What’s especially noteworthy is the unfolding challenge at the AI inference layer—the stage where AI models serve real‑time outputs in production. Here, attackers exploit vulnerabilities that software–based solutions must now counteract in real-time—not minutes or hours, but in milliseconds. This dynamic has turned inference into a battlefield where defenses must be equally agile, or risk high operational and compliance costs. As reported, “runtime attacks… quietly inflating budgets, jeopardizing regulatory compliance and eroding customer trust,” underscoring the stark fiscal impact of emergent AI threats.
The uptick in software spending isn’t arbitrary. Organizations are doubling down on tooling that offers real-time alerting, automated response, and behavior-based defenses—fundamentally bolstering their resilience. It’s pragmatic to invest more in software capable of scaling defenses, especially in a landscape where attackers can launch deepfake frauds and personalized phishing at unprecedented rates.

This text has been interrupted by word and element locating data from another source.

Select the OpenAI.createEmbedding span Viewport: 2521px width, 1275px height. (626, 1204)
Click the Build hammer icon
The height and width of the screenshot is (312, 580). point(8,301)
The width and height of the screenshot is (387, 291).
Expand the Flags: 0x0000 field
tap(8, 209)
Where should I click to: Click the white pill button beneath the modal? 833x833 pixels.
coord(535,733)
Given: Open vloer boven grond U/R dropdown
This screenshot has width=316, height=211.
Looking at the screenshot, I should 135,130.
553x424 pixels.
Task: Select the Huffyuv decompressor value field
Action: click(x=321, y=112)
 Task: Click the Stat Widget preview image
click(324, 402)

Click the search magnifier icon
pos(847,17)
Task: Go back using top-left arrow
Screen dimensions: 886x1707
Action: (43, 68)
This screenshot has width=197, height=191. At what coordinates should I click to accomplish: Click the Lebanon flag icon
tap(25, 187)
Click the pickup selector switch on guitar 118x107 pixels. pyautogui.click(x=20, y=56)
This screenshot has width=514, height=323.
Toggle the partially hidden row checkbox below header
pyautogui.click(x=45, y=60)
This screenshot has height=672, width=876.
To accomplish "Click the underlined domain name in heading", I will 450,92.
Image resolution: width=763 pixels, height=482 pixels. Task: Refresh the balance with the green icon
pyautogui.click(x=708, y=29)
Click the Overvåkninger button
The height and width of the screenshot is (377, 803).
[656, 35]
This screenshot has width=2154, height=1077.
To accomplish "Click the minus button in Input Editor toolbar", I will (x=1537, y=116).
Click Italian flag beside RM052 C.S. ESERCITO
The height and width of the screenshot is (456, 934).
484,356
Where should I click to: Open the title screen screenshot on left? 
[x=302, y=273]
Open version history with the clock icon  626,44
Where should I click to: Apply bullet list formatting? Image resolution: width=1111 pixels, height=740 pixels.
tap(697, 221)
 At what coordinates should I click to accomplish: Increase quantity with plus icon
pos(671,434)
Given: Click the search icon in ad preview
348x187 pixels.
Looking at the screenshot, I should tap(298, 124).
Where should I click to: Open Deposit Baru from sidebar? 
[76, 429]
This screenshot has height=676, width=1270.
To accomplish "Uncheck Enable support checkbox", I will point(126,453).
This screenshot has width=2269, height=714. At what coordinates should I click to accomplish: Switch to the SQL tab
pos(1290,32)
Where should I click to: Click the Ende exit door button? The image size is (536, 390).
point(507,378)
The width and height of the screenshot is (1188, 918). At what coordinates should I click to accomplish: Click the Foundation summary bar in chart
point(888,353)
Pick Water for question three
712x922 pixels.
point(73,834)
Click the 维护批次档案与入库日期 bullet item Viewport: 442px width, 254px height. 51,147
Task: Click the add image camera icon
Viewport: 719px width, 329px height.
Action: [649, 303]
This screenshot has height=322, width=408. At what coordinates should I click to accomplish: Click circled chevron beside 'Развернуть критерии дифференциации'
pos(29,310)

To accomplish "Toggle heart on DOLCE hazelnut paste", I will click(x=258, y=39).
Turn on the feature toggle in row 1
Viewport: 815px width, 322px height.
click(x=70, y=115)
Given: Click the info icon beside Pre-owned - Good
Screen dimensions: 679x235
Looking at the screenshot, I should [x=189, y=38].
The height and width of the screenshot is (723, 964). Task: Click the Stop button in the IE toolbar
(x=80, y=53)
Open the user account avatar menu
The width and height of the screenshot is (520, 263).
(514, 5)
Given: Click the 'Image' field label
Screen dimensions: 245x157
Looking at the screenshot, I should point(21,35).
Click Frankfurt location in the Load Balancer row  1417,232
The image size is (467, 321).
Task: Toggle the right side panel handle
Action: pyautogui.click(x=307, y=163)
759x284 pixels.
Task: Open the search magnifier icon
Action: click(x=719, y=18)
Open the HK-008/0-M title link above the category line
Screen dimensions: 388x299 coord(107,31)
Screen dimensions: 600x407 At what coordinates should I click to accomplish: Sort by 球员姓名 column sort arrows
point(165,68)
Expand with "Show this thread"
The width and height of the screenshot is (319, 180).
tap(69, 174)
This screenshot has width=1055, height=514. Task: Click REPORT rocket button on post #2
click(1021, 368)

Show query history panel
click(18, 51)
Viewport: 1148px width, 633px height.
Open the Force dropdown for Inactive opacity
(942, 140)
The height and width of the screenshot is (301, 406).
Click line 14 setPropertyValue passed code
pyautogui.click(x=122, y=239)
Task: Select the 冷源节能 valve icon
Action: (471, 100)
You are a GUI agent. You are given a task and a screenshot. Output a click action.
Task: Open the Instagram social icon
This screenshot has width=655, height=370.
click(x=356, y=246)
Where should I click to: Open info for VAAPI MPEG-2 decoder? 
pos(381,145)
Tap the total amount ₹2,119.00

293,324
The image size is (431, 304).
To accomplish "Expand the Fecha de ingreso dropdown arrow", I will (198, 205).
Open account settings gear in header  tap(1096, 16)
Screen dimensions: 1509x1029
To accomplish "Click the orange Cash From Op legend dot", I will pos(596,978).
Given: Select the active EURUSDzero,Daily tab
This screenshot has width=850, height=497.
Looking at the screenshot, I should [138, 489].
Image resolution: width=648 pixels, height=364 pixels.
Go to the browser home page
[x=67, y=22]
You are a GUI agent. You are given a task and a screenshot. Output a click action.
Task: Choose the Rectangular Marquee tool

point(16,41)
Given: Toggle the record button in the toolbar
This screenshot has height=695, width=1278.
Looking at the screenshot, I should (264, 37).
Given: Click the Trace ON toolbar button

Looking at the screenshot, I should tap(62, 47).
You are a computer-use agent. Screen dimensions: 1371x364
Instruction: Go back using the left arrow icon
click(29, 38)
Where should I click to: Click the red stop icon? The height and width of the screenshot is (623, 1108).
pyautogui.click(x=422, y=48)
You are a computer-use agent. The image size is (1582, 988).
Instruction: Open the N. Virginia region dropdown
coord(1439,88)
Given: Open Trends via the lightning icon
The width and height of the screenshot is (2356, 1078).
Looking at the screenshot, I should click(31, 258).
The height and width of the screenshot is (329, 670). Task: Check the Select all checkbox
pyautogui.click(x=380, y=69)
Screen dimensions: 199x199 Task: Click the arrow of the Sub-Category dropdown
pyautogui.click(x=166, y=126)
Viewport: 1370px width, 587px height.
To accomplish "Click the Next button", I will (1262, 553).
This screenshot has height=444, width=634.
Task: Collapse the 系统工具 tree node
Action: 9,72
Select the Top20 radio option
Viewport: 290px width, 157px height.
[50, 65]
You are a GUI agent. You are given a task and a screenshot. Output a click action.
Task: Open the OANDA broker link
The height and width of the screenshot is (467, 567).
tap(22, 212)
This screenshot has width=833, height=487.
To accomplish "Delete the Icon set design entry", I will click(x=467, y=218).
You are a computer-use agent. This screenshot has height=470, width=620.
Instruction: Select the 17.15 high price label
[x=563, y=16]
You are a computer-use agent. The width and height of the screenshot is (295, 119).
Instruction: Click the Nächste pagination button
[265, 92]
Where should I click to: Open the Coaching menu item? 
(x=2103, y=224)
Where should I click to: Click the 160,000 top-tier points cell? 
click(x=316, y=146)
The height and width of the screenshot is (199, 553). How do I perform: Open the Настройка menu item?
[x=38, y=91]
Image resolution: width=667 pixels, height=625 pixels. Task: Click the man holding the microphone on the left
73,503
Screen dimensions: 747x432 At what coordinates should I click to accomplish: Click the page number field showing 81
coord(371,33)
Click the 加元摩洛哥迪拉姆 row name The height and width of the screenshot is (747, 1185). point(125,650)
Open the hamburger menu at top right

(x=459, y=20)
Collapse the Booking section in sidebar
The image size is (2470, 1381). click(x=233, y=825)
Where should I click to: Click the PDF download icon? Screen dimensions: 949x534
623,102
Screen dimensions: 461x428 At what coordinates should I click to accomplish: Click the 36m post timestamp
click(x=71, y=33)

There’s also a silent narrative here: as software spending eclipses traditional budget lines, the role of security professionals is evolving, placing more emphasis on strategic tool integration and policy governance. Ensuring that these tools are implemented with discipline—without multiplying complexity or introducing new attack surfaces—is a growing boardroom concern.
In short, the CISO playbook is revising itself. By elevating software as the backbone of defense, leaders are acknowledging that the speed of defense must now meet the speed of offense. It’s a measured and forward-looking pivot, one that may well determine resilience in an age defined by AI.